### Aim
Render the records below as a numbered list, leaving out any blank lines.
----- Given information -----
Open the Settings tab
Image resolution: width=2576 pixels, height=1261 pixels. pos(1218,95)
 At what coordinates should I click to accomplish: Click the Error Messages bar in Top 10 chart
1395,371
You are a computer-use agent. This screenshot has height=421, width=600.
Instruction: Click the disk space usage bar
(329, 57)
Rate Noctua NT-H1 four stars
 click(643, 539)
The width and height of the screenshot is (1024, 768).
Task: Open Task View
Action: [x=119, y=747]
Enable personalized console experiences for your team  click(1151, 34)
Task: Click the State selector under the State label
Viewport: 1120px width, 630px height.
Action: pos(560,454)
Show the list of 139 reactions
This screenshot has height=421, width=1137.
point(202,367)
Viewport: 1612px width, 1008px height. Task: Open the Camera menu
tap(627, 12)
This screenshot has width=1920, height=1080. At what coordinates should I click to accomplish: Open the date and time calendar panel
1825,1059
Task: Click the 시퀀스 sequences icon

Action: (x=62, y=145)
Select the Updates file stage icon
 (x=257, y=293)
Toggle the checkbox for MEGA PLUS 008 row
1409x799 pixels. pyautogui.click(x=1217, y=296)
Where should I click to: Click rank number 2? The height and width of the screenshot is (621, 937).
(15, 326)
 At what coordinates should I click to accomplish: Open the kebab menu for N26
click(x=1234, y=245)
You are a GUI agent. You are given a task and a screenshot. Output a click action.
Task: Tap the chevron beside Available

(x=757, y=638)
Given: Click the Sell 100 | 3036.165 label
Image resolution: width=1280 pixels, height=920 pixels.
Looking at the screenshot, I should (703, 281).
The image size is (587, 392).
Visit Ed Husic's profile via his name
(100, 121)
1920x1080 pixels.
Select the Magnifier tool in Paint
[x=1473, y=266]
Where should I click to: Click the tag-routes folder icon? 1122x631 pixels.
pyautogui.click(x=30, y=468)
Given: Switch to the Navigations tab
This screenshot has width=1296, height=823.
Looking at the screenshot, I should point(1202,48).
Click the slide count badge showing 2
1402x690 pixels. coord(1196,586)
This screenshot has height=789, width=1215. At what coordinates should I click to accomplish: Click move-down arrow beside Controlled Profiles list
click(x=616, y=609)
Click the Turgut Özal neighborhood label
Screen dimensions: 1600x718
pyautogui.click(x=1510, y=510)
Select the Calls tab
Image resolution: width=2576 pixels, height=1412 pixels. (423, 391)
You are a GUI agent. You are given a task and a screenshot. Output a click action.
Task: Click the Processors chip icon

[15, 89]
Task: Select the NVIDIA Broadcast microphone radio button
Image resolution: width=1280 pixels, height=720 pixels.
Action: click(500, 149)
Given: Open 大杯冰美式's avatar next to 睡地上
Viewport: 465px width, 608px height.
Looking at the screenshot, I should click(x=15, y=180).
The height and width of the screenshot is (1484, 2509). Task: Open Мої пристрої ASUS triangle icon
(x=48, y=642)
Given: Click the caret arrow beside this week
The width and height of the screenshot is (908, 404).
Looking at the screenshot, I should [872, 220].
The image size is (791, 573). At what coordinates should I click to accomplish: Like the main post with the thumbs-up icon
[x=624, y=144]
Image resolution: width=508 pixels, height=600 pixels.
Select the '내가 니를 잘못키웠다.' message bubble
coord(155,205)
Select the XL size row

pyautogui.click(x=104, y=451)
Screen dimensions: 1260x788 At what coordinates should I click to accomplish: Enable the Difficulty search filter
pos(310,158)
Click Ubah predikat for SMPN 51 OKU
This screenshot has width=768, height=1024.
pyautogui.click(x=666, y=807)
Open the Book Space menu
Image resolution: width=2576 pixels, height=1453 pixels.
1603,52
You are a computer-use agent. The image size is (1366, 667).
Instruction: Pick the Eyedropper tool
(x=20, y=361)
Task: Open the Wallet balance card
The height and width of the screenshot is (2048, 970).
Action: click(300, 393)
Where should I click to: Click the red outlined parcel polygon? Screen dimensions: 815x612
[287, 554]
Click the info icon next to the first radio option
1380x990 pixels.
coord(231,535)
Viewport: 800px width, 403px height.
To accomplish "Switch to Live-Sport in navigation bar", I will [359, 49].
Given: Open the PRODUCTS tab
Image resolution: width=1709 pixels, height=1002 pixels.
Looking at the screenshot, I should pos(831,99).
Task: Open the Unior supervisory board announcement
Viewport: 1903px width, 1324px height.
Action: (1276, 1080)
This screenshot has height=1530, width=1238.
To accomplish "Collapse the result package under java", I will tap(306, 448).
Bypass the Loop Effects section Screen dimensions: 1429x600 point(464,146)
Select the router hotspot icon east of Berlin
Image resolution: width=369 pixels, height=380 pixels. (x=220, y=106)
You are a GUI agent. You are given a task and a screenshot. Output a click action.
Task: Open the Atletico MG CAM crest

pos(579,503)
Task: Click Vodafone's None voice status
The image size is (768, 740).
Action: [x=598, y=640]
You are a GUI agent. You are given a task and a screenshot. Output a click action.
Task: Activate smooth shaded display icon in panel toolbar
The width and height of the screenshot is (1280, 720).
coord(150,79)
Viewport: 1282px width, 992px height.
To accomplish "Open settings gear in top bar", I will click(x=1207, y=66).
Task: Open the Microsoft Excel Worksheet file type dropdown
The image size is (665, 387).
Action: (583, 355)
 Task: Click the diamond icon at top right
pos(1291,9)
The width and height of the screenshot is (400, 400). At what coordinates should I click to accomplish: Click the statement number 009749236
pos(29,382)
-----
### The solution
1. Open the Settings tab
2. Image resolution: width=2576 pixels, height=1261 pixels. pos(1218,95)
3.  At what coordinates should I click to accomplish: Click the Error Messages bar in Top 10 chart
4. 1395,371
5. You are a computer-use agent. This screenshot has height=421, width=600.
6. Instruction: Click the disk space usage bar
7. (329, 57)
8. Rate Noctua NT-H1 four stars
9.  click(643, 539)
10. The width and height of the screenshot is (1024, 768).
11. Task: Open Task View
12. Action: [x=119, y=747]
13. Enable personalized console experiences for your team  click(1151, 34)
14. Task: Click the State selector under the State label
15. Viewport: 1120px width, 630px height.
16. Action: pos(560,454)
17. Show the list of 139 reactions
18. This screenshot has height=421, width=1137.
19. point(202,367)
20. Viewport: 1612px width, 1008px height. Task: Open the Camera menu
21. tap(627, 12)
22. This screenshot has width=1920, height=1080. At what coordinates should I click to accomplish: Open the date and time calendar panel
23. 1825,1059
24. Task: Click the 시퀀스 sequences icon
25. Action: (x=62, y=145)
26. Select the Updates file stage icon
27.  (x=257, y=293)
28. Toggle the checkbox for MEGA PLUS 008 row
29. 1409x799 pixels. pyautogui.click(x=1217, y=296)
30. Where should I click to: Click rank number 2? The height and width of the screenshot is (621, 937).
31. (15, 326)
32.  At what coordinates should I click to accomplish: Open the kebab menu for N26
33. click(x=1234, y=245)
34. You are a GUI agent. You are given a task and a screenshot. Output a click action.
35. Task: Tap the chevron beside Available
36. (x=757, y=638)
37. Given: Click the Sell 100 | 3036.165 label
38. Image resolution: width=1280 pixels, height=920 pixels.
39. Looking at the screenshot, I should (703, 281).
40. The image size is (587, 392).
41. Visit Ed Husic's profile via his name
42. (100, 121)
43. 1920x1080 pixels.
44. Select the Magnifier tool in Paint
45. [x=1473, y=266]
46. Where should I click to: Click the tag-routes folder icon? 1122x631 pixels.
47. pyautogui.click(x=30, y=468)
48. Given: Switch to the Navigations tab
49. This screenshot has width=1296, height=823.
50. Looking at the screenshot, I should point(1202,48).
51. Click the slide count badge showing 2
52. 1402x690 pixels. coord(1196,586)
53. This screenshot has height=789, width=1215. At what coordinates should I click to accomplish: Click move-down arrow beside Controlled Profiles list
54. click(x=616, y=609)
55. Click the Turgut Özal neighborhood label
56. Screen dimensions: 1600x718
57. pyautogui.click(x=1510, y=510)
58. Select the Calls tab
59. Image resolution: width=2576 pixels, height=1412 pixels. (423, 391)
60. You are a GUI agent. You are given a task and a screenshot. Output a click action.
61. Task: Click the Processors chip icon
62. [15, 89]
63. Task: Select the NVIDIA Broadcast microphone radio button
64. Image resolution: width=1280 pixels, height=720 pixels.
65. Action: click(500, 149)
66. Given: Open 大杯冰美式's avatar next to 睡地上
67. Viewport: 465px width, 608px height.
68. Looking at the screenshot, I should click(x=15, y=180).
69. The height and width of the screenshot is (1484, 2509). Task: Open Мої пристрої ASUS triangle icon
70. (x=48, y=642)
71. Given: Click the caret arrow beside this week
72. The width and height of the screenshot is (908, 404).
73. Looking at the screenshot, I should [872, 220].
74. The image size is (791, 573). At what coordinates should I click to accomplish: Like the main post with the thumbs-up icon
75. [x=624, y=144]
76. Image resolution: width=508 pixels, height=600 pixels.
77. Select the '내가 니를 잘못키웠다.' message bubble
78. coord(155,205)
79. Select the XL size row
80. pyautogui.click(x=104, y=451)
81. Screen dimensions: 1260x788 At what coordinates should I click to accomplish: Enable the Difficulty search filter
82. pos(310,158)
83. Click Ubah predikat for SMPN 51 OKU
84. This screenshot has width=768, height=1024.
85. pyautogui.click(x=666, y=807)
86. Open the Book Space menu
87. Image resolution: width=2576 pixels, height=1453 pixels.
88. 1603,52
89. You are a computer-use agent. The image size is (1366, 667).
90. Instruction: Pick the Eyedropper tool
91. (x=20, y=361)
92. Task: Open the Wallet balance card
93. The height and width of the screenshot is (2048, 970).
94. Action: click(300, 393)
95. Where should I click to: Click the red outlined parcel polygon? Screen dimensions: 815x612
96. [287, 554]
97. Click the info icon next to the first radio option
98. 1380x990 pixels.
99. coord(231,535)
100. Viewport: 800px width, 403px height.
101. To accomplish "Switch to Live-Sport in navigation bar", I will [359, 49].
102. Given: Open the PRODUCTS tab
103. Image resolution: width=1709 pixels, height=1002 pixels.
104. Looking at the screenshot, I should pos(831,99).
105. Task: Open the Unior supervisory board announcement
106. Viewport: 1903px width, 1324px height.
107. Action: (1276, 1080)
108. This screenshot has height=1530, width=1238.
109. To accomplish "Collapse the result package under java", I will tap(306, 448).
110. Bypass the Loop Effects section Screen dimensions: 1429x600 point(464,146)
111. Select the router hotspot icon east of Berlin
112. Image resolution: width=369 pixels, height=380 pixels. (x=220, y=106)
113. You are a GUI agent. You are given a task and a screenshot. Output a click action.
114. Task: Open the Atletico MG CAM crest
115. pos(579,503)
116. Task: Click Vodafone's None voice status
117. The image size is (768, 740).
118. Action: [x=598, y=640]
119. You are a GUI agent. You are given a task and a screenshot. Output a click action.
120. Task: Activate smooth shaded display icon in panel toolbar
121. The width and height of the screenshot is (1280, 720).
122. coord(150,79)
123. Viewport: 1282px width, 992px height.
124. To accomplish "Open settings gear in top bar", I will click(x=1207, y=66).
125. Task: Open the Microsoft Excel Worksheet file type dropdown
126. The image size is (665, 387).
127. Action: (583, 355)
128.  Task: Click the diamond icon at top right
129. pos(1291,9)
130. The width and height of the screenshot is (400, 400). At what coordinates should I click to accomplish: Click the statement number 009749236
131. pos(29,382)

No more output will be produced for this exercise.